Figure 4

Inhibitors and dominant negative mutants targeting the EGFR and STAT3 pathways attenuated LMP1-augmented cyclin D1 promoter activity. (A-B) Stable expression of EGFR-DN and STAT3β inhibited the LMP1-increased activity of cyclin D1. The indicated NPC cell lines were transfected with a cyclin D1 promoter-reporter construct, a Renilla luciferase transfection control plasmid, and an EGFR-DN or STAT3-β expression plasmid. Twenty-four hrs. after transfection, the cells were treated with DNAzymes or a control oligo (2 μM) for 12 hrs. Cells were harvested at 36 hrs. after transfection and subjected to the luciferase assay. Firefly luciferase was measured and normalized to Renilla luciferase activity. The results were expressed as fold induction of the reporter activity in vector-transfected CNE1 cells, which was assigned a value of 1. (mean ± SD, n =3, *p < 0.05) (C) WHI-P131, PD98059 and AG1478 inhibited the activity of cyclin D1 induced by stable expression of LMP1. CNE1-LMP1 cells were transfected with a cyclin D1 promoter-reporter construct and a Renilla luciferase plasmid as an internal control.

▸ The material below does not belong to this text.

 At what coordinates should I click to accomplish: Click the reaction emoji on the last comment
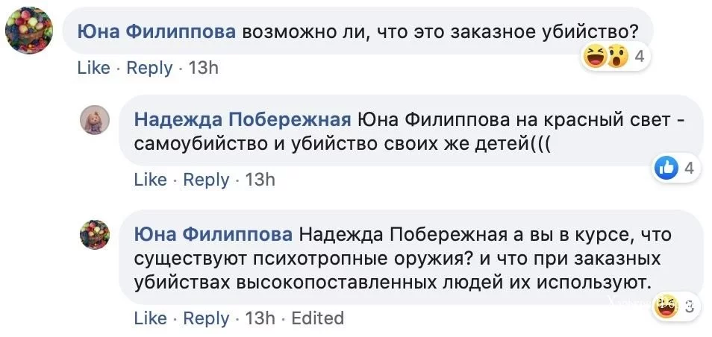click(664, 306)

Twenty-four hrs. after transfection, the cells were treated with WHI-P131, PD98059, AG1478 or 0.1% DMSO for 2 hrs. The cells were harvested at 26 hrs. after transfection and subjected to the luciferase assay. An empty firefly reporter vector served as a control (n = 3). * p < 0.05. (D) WHI-P131, PD98059 and AG1478 inhibited the expression of cyclin D1 induced by stable expression of LMP1. The cells were harvested for Western Blot at 8 hrs. after the treatment of WHI-P131, PD98059, AG1478 or 0.1% DMSO. β-actin was served as an internal control.